[Work task]
When you reach the line containing "Image resolution: width=576" in the entries below, begin reproducing lines exactly, and stop once the line containing "Switch to the QTUM coin tab label" is done.

[Available records]
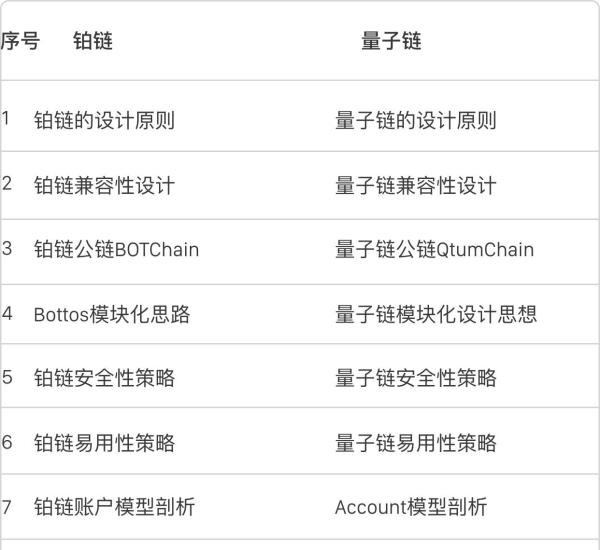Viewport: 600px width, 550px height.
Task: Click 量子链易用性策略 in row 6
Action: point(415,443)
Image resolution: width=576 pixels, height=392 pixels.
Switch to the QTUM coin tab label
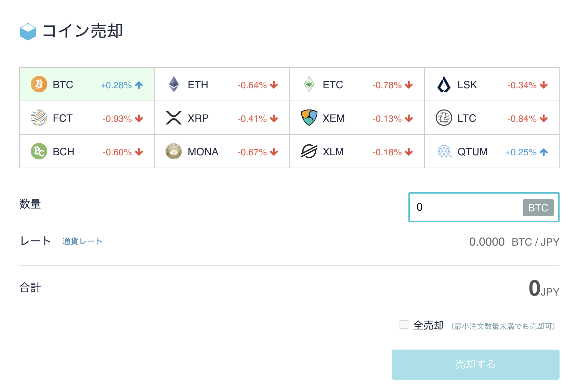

--

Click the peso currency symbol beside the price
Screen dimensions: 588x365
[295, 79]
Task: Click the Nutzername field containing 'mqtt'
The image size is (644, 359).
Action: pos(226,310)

--

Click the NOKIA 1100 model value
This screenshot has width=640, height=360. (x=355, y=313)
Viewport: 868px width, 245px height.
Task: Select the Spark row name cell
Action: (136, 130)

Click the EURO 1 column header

[Problem solution]
Image resolution: width=576 pixels, height=392 pixels.
Switch to the QTUM coin tab label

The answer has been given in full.